Anno di CRISTO MDCCLXXIV. Indiz. VII.
CLEMENTE XIV papa 6. GIUSEPPE II imperadore 10.
Godeva il papa anzi prospera salute che no; poichè e di complessione robusta era, e le sue naturali forze non erano state consumate da vita intemperante e licenziosa; che anzi era sempre vissuto assegnato e parco, siccome a' suoi moderati desiderii si confaceva. Per tal modo si andava avanzando verso la più vecchia età, quando in uno di quei giorni della settimana santa del corrente anno, dopo di aver pranzato, si sentì in un subito una commozione nel petto, nello stomaco e nel ventre, come se compreso fosse da un freddo interno. Ne restò con istupore, essendo cosa insolita; ma pure, siccome quello che d'animo forte e costante era, attribuendo quell'insulto di male a caso fortuito, si riebbe, e a poco a poco si rasserenò. Tuttavia fu principio di un'infermità che era per rompere il filo della sua vita; imperciocchè gli si cominciò ad arrocar la voce, e per questa ragione, stimandosi che fosse afflitto di catarro, fu deliberato che per la cappella che dovevasi tenere nella basilica di San Pietro il giorno di Pasqua se gli mettesse un capannone o bussola per ricovero nel sito della cappella. Precauzione inutile, perchè gli si vide dopo alcuni giorni infiammata la bocca e la gola, quindi seguitare vomiti interrotti, ed eccessivi dolori nel ventre; le orine gli si impedirono, gli s'infievolirono le gambe, perdeva le forze, ed ogni giorno più si rendeva manifesto che il suo mortale corpo si andava disfacendo. Mormoravasi che di veleno si morisse. Forse egli stesso sel credeva, tanto era stato subito il male, e tanti erano i sospetti che regnavano. Certa contadina del paese di Valentano, Bernardina Beruzzi, che altri chiamavano Peronchini, famosa profetessa, aveva predetto la morte del Ganganelli ad insistito sulla predizione, come se esser dovesse effetto d'una trama. Ganganelli non era uomo da lasciarsi spaventare da simili baie fatte per dar pasto agli sfaccendati su per i trivii e su per le piazze, e Bernardina teneva in quel concetto che meritava, cioè di una sciocca o d'una furba. Ma da un'altra parte, conoscendo quanto sotto dolci spoglie certa gente nascondesse d'odio e di vendetta, provvedeva a sè medesimo, e la propria salute con tutti i mezzi più prudenti procacciava. Scrissero che furongli trovate pillole contro i veleni. La vitale forza interna mancava, stante che un umore litigginoso, ch'era solito sfiorirgli alla pelle, quell'anno non uscì.

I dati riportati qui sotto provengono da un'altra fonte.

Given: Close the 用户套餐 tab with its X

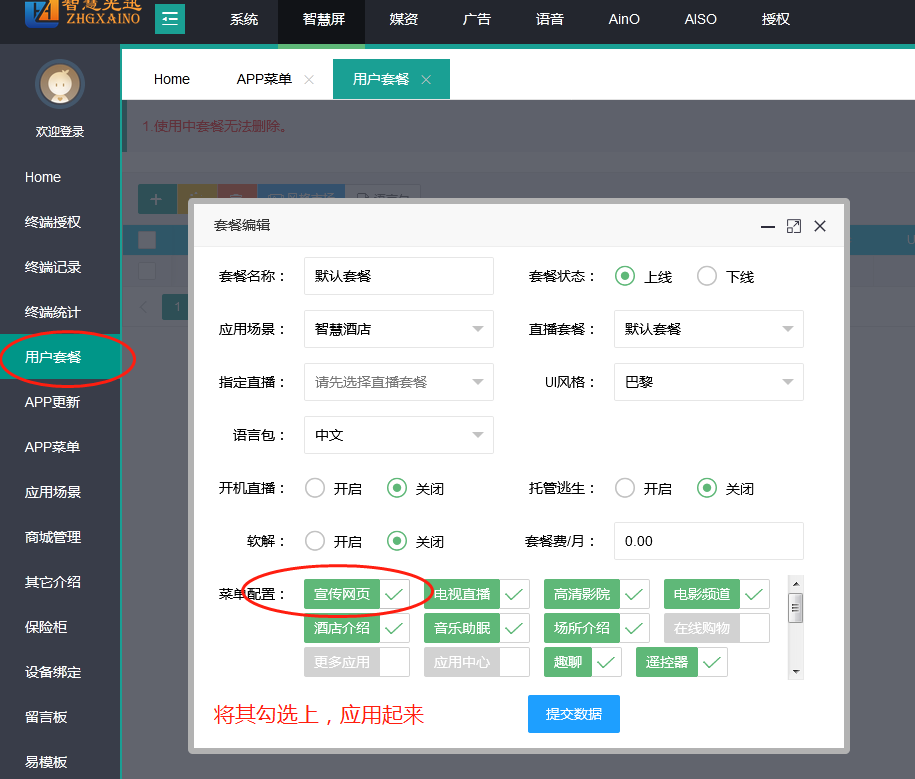Looking at the screenshot, I should point(426,80).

Già la morte si avvicinava. Successe un po' di calma, come suole avvenire poco innanzi che l'uomo sia venuto all'ultimo confine della vita, come se Dio avvertire volesse i mortali di pensare ai fatti loro in quell'estremo momento. Già i famigliari si rallegravano, come se il loro signore a sanità tornasse. Ma la calma era preceditrice della morte. Ricomparirono in un subito i funesti segni, e la mattina de' 22 settembre Ganganelli esalò la forte anima, rendendola a colui che gliel'aveva data.
Fu sparato il cadavere. Trovaronsegli lividori nelle intestina, la pelle ancor essa illividita ed in alcuni luoghi nera; tutta la salma rendeva un fetore insopportabile. Crebbero i romori che il santo padre fosse stato avvelenato, non già perchè le apparenze dell'esplorato cadavere ciò dimostrassero, perciocchè si osservano anche nei morti senza veleno e da morti naturali tolti da questa vita, ma perchè gli uomini si erano mattamente dati a credere che colui che aveva soppresso i Gesuiti non di morte naturale, ma di tossico dovesse morire. Gli uni affermarono l'attossicamento per certo, gli altri con eguale asseveranza il negarono. Del resto, è da credere che dal detto al fatto ci sia una gran distanza, nè si vede che i medici che il cadavere hanno tagliato abbiano dichiarato avervi trovato sostanza velenosa, cosa che sola avrebbe potuto levar via ogni dubbio.
La morte di Clemente increbbe a tutti coloro che amavano di vedere la sincera religione unita alla paterna sopportazione. Papa unico il chiamavano, papa quale ad un secolo scrutatore ed inquieto si conveniva. Sono parecchie cose al mondo che più colla bontà si acquistano che colla ragione; perocchè niuno è che la bontà non ami, ma la ragione ha spesso per nemico chi ella convince.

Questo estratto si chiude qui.